### [DOCUMENT TEXT]

2. The method of claim 1, wherein forming the two insulating protrusions comprises:
providing a protective layer over the first conductive layer;
removing a portion of the protective layer when removing the portion of the first conductive layer, the first dielectric layer, and the semiconductor substrate to provide the two trenches that also extend through the protective layer;
forming the first insulating layer within the trenches to fill the trenches; and
removing the protective layer with the first insulating layer protruding over a top surface of the first conductive layer to provide the two insulating protrusions.
3. The method of claim 2, wherein the protective layer comprises silicon nitride.
4. The method of claim 2, wherein the protective layer is removed by a wet etch process.
5. The method of claim 1, wherein the first dielectric layer comprises tunneling silicon oxide and the first insulating layer comprises silicon oxide.
6. The method of claim 1, wherein the sidewall insulators comprise silicon nitride.
7. The method of claim 1, wherein at least one of the first conductive layer and the second conductive layer comprises polysilicon.
8. The method of claim 1, further comprising removing the sidewall insulators after the inverted T-shaped conductor is formed.

### [EXERCISE TASKS]
1. Please decide whether each statement agrees with the patent claims above, answering yes or no and quoting the words that settle it: (a) the protective layer is removed by a dry etch process; (b) the sidewall insulators comprise silicon nitride; (c) the first insulating layer comprises tunneling silicon oxide.
2. Carry the patent claims forward from the end of claim 8, writing the claims that would come next.

### [DATASET SECTION]
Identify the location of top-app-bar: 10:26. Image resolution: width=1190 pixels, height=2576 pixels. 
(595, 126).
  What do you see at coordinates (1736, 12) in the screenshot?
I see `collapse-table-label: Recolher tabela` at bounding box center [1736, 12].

### [EXPECTED OUTPUTS]
1.
(a) No: "the protective layer is removed by a wet etch process."
(b) Yes: "the sidewall insulators comprise silicon nitride."
(c) No: "the first dielectric layer comprises tunneling silicon oxide and the first insulating layer comprises silicon oxide."

2.
9. The method of claim 8, further comprising forming a second dielectric layer over the inverted T-shaped conductor and the first insulating layer.
10. The method of claim 9, wherein the second dielectric layer comprises a tri-layer structure of a first silicon oxide layer, a silicon nitride layer over the first silicon oxide layer, and a second silicon oxide layer over the silicon nitride layer.
11. The method of claim 8, further comprising forming a third conductive layer over the second dielectric layer and etching the third conductive layer to form a control gate.
12. A method for forming a semiconductor device having a non-volatile memory device, the method comprising:
providing a semiconductor substrate;
forming a first dielectric layer over the substrate;
forming a first conductive layer over the first dielectric layer;
providing a protective layer over the first conductive layer;
removing a portion of the protective layer, the first conductive layer, the first dielectric layer, and the semiconductor substrate to provide at least two trenches spaced apart from each other and extending from the protective layer to the semiconductor substrate;
forming a first insulating layer within the trenches to fill the trenches;
removing the protective layer with the first insulating layer protruding over a top surface of the first conductive layer to provide at least two insulating protrusions; and
providing a second conductive structure between the insulating protrusions and narrower than the underlying first conductive layer to form an inverted T-shaped conductor, the inverted T-shaped conductor including a portion of the first conductive layer and a portion of the second conductive layer.
13. The method of claim 12, wherein providing the second conductive structure comprises:
forming sidewall insulators along sidewalls of the insulating protrusions; and
forming a second conductive layer over the first conductive layer to provide the second conductive layer in a gap between the sidewall insulators.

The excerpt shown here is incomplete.